I don’t know that this is a particularly big problem with the da Vinci, it’s not like the patient is alone in the room with the machine while the doctor’s across campus. But that’s beside the point, more clues:
“…. the Bionic Robot gives surgeons an intimate feel for what they are doing….
“It’s almost like they are wearing bionic surgical gloves.
“They can actually ‘feel’ what they are doing, adding human sensibilities that a robot alone could never deliver.
“Here’s how Dr. Juan-Carlos Verdeja – Director of Surgery at Baptist Health – describes this game-changing benefit…
‘It has the opportunity to revolutionize the robotic market. The platform allows me to scrub in and work at the patient’s side, and maintains a tactile feel that I want as a surgeon.'”
That has been a complaint, sometimes, about Intuitive Surgical — their robot doesn’t have the “haptic” touch feedback that surgeons would prefer.
And yes, this is another kind of laparoscopic surgery — minimally invasive, like conventional laparoscopy or the da Vinci, the tools and camera go through a small incision (or incisions) and the surgeon performs his (or her) maneuvers under the skin. More from the ad:
“The surgeon makes a small, single incision – often hidden in the patient’s belly button.
“He then inserts a small tube which opens up like an umbrella, delicately positioning tiny surgical instruments inside the patient.
“The surgeon controls the instruments with his hands, all the while watching through a ‘bionic eye’ via a high definition camera.”
And more on that cost differential Tremblay noted:
“Intuitive Surgical’s da Vinci robot is priced as high as $2 million, putting it out of reach for most hospitals.
“You might expect this next-generation Bionic Surgeon to be even more expensive…
“I mean, it’s such a drastic improvement, a higher price – even as high as $3.5 million or more – would be justified.
“But it’s not more expensive…
“In fact, this tiny $2 company’s breakthrough Bionic Surgeon is 75% LESS than Intuitive Surgical’s da Vinci robot.
“That’s right.

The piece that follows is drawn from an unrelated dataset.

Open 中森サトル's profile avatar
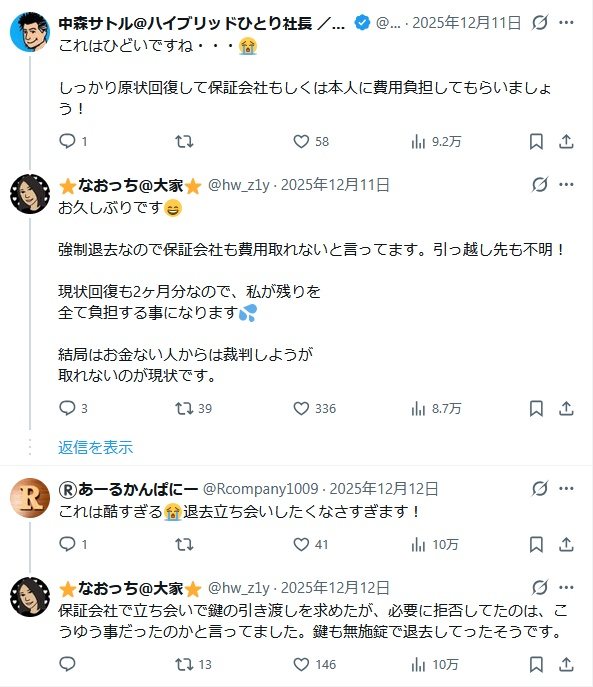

While the da Vinci robot can cost $2 million, the Bionic Surgeon will only cost around $500,000.”
Who is it? Here they’re teasing TransEnterix (TRXC), which is a very small company ($180 million market cap, looks like they have plenty of cash) that’s been acquiring other small robotic technology companies in recent years and developing what is, to some extent, a da Vinci competitor.
The machine Tremblay’s mostly referring to is the SurgiBot, which is a smaller, one-port laparoscopy machine, but they also did recently acquire the Italian company behind the Alf-X, which is a multi-port laparoscopy robot that seems more similar to the big da Vinci. The SurgiBot is currently with the FDA for review and TransEnterix expects clearance within the next few months (the general expectation is 6-9 months from submission, and they submitted the application for approval in June).
And our own Dr. KSS went into quite a bit of detail on TransEnterix over the Summer, so I’ll just let you go over and read his article for more background (the stock ha also been discussed pretty widely in the discussion sections of Dr. KSS’s other articles). I don’t have an opinion on this one, though the space seems more competitive now than it was when Intuitive Surgical was getting started — but I wanted to get this teaser solution out to you quickly instead of spending a few hours looking at the stock, but it has sure come down in price in these weeks leading up to possible (likely, most folks seem to think) approval.